# New pressure canner quesyions



## Roadking (Oct 8, 2009)

Morning all. DW has been water bath canning for some time and has now ventured into the _*idea*_ of pressure canning and has asked me to do some looking for her.
A few questions as she has a little fear because of horror stories she has heard over the years. She does know that following the instructions is important, but is wondering if there is and "idiot proof" canner out there.
Along with the above, personal recomendations from experience as to the best ones out there and what to look for...i.e. quality, replacement parts, reliability, etc.
Thank you all in advance for info as we enter into a new stage of homesteading.
Matt


----------



## Helena (May 10, 2002)

Do not fear using a pressure canner for your foods. If I can do it..anyone can..and I was a "city" girl those many years ago doing up my first tomatoes and waiting to hear that "ping" from the lids sealing. Just follow the directions and if your temperature goes up and down a little during the canning do not panic. The foods will be find. I really don't think the canner will explode...if the lid is placed and locked well. You can't ..not.. not..lock the lid..properly. It won't close if not locked correctly... You will be fine.. trust me...Good Luck...


----------



## suitcase_sally (Mar 20, 2006)

Basically, there are three canners out there. The All American (BIG bucks!), the Presto and the Mirror, which some say has lost some quality since being bought by another company. I have 4 Mirro's that are from the 85 or so era and the early 2000's. I like them.

Presto makes a very good canner and I would buy one of those if I were buying one today.

All American is VERY expensive and doesn't do anything that the others don't do.

There are so many safe guards built into a canner that it's nearly impossible to have problems. It's alot like asking if anyone knows of a safe cook stove that is "idiot proof". Well, they are all safe if used properly.
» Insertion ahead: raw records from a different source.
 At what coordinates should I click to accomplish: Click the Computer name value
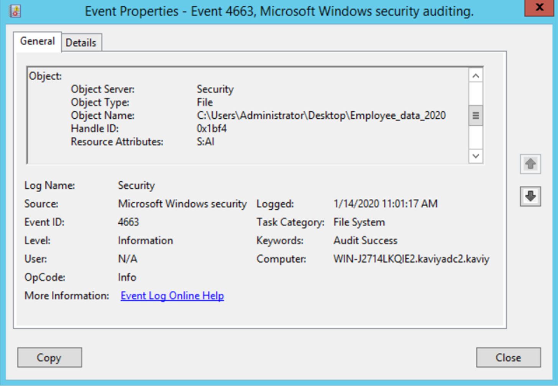click(x=411, y=259)
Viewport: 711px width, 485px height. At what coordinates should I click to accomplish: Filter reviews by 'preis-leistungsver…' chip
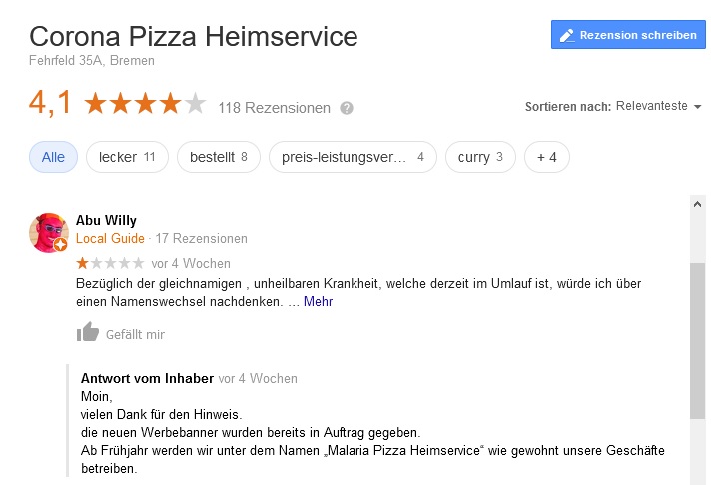pos(353,157)
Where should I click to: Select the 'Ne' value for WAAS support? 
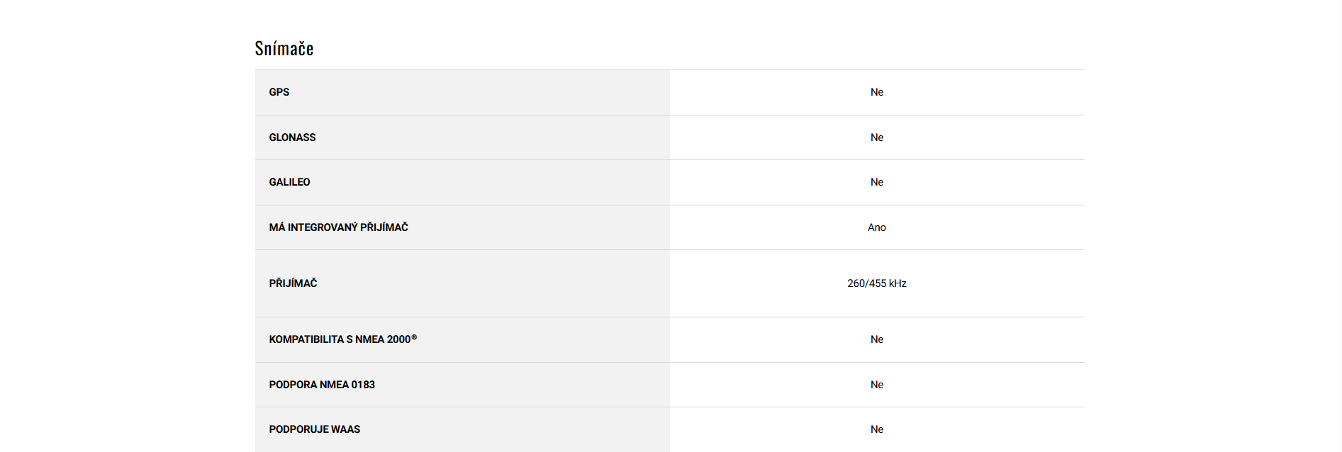click(x=877, y=429)
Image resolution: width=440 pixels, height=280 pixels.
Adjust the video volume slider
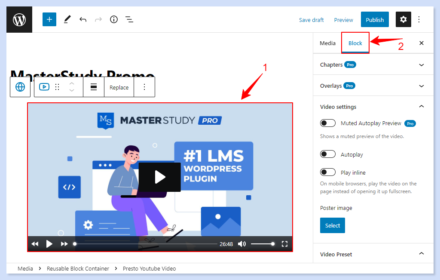pos(262,244)
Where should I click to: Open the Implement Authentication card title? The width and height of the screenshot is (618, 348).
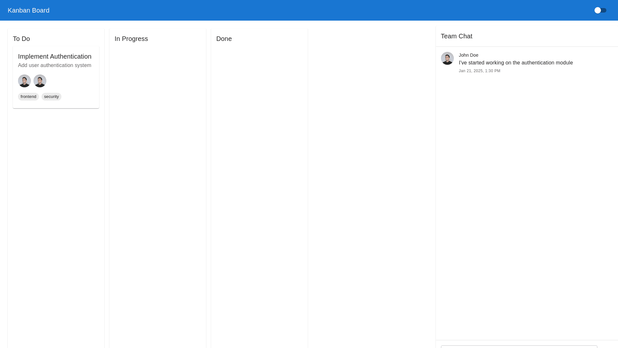click(55, 56)
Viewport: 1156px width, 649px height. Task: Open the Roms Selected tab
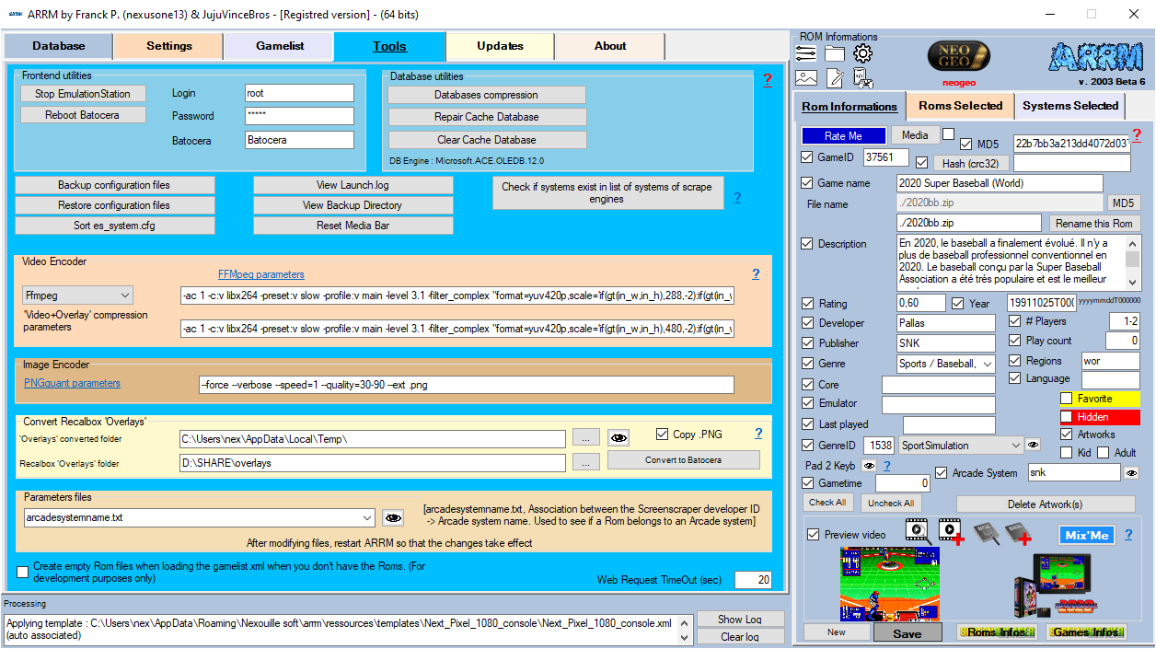pyautogui.click(x=960, y=106)
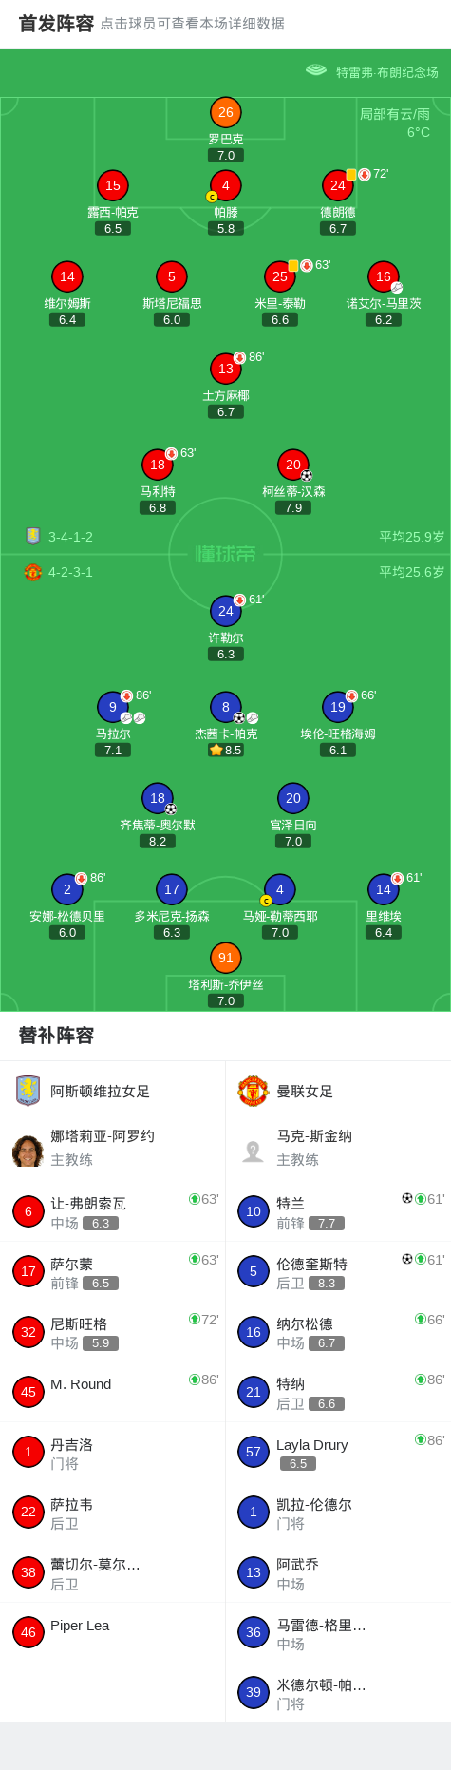View coach 娜塔莉亚-阿罗约 photo
This screenshot has height=1770, width=451.
pos(28,1151)
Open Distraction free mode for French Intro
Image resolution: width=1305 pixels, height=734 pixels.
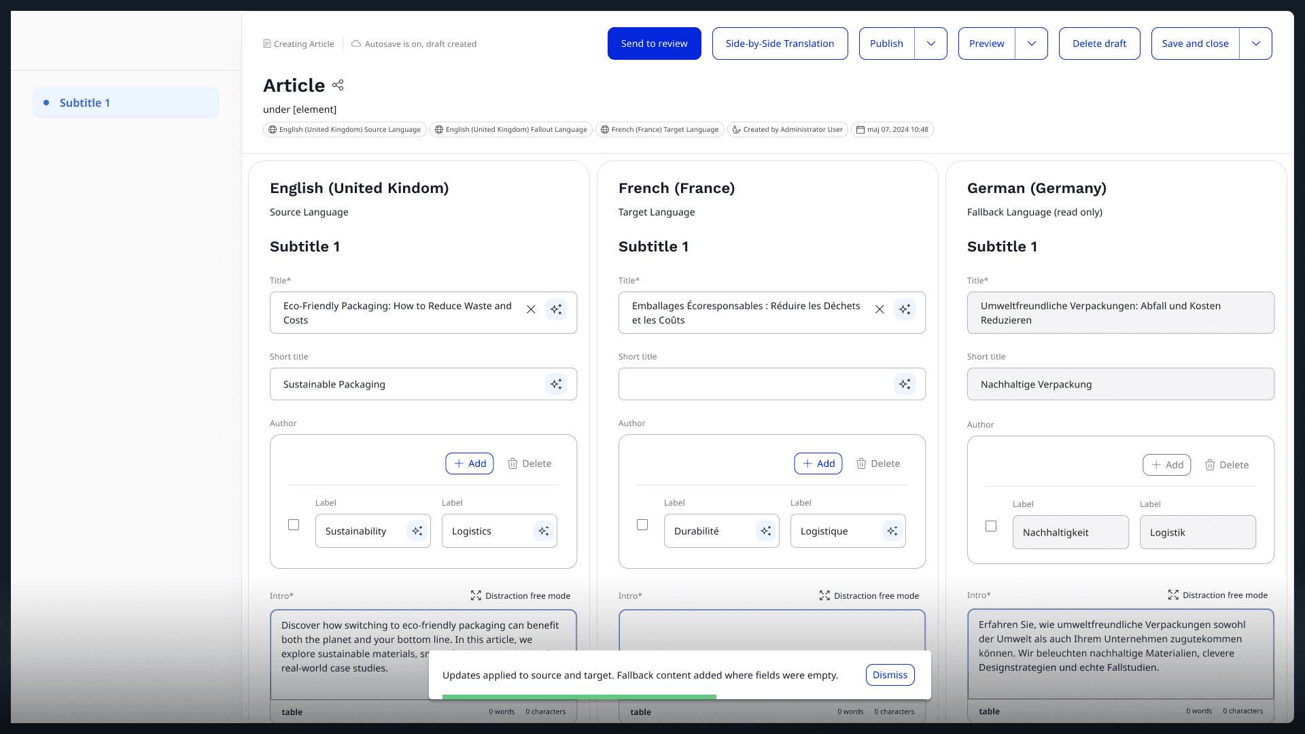(x=869, y=595)
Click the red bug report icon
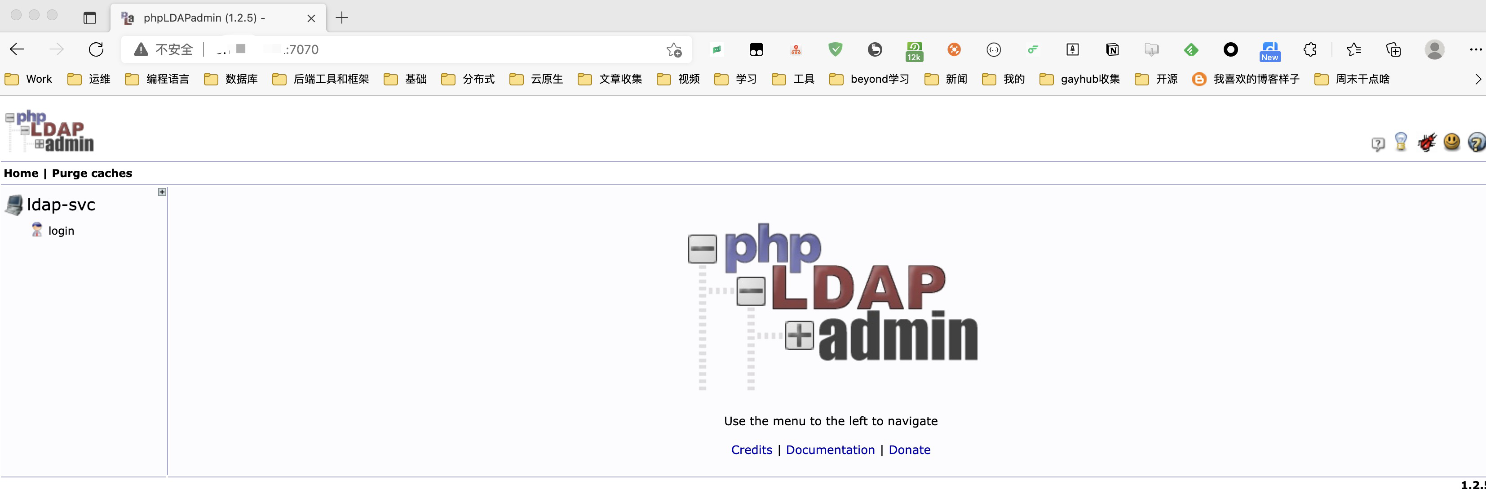Image resolution: width=1486 pixels, height=490 pixels. (1427, 142)
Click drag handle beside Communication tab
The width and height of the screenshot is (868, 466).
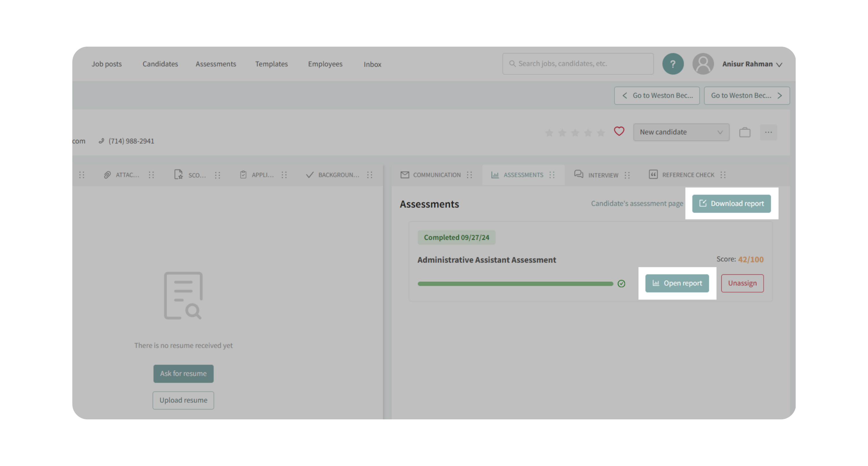(469, 175)

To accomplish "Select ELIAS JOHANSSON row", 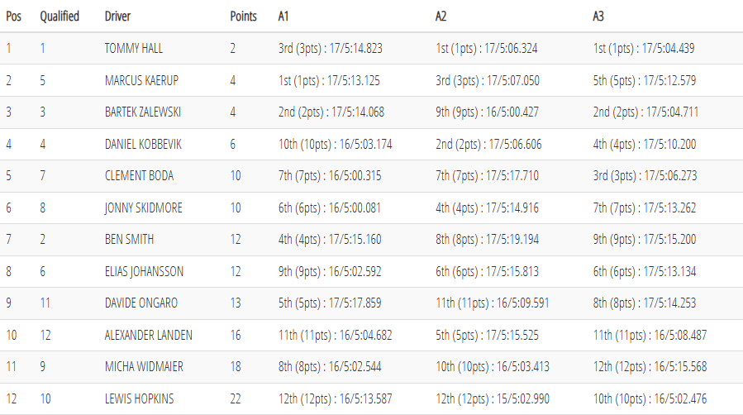I will pos(144,272).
You can't turn a burner on high, put a pot of grease on it and walk away. You're bound to have problems. I'm sure she knows that!

Just follow the directions that come with it and she will be fine.


----------



## judylou (Jun 19, 2009)

Like Sally said above, I have an older model Mirro and I like it but I wouldn't buy one of the new ones. I too prefer the Presto models. They are an excellent value for the money and easy and safe to use. Your type of stove and the size of canner you need and can use are 2 important issues to consider when buying. EX: If you have a smooth/glass top stove there are several models you won't be able to use. The Presto 16 qt. model is approved for use on glass top ranges.


----------



## Karen (Apr 17, 2002)

Tell the wife not to worry, there are no more pressure canner horror stories since they can no longer explode. By law, any pressure cookers and canners made after 1995, must have at least 3 self-releasing pressure valves to keep them from exploding; making pressure cooking/canning 100% safe nowadays. 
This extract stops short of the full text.